### SUPPLIED MATERIAL ###
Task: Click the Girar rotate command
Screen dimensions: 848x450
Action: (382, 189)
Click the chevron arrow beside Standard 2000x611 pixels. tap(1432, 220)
###
### SUPPLIED MATERIAL ###
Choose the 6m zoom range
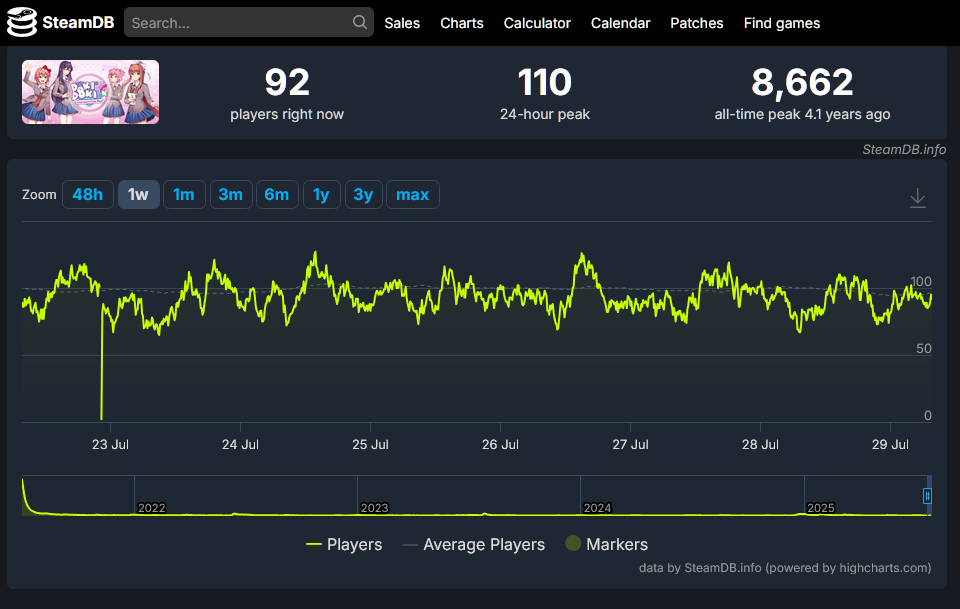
###
- PROMPT
Given the records above, reproduce precisely and only the lines between the line holding "Task: Click the Girar rotate command" and the line holding "Click the chevron", inclusive.

- RESPONSE
Task: Click the Girar rotate command
Screen dimensions: 848x450
Action: (382, 189)
Click the chevron arrow beside Standard 2000x611 pixels. tap(1432, 220)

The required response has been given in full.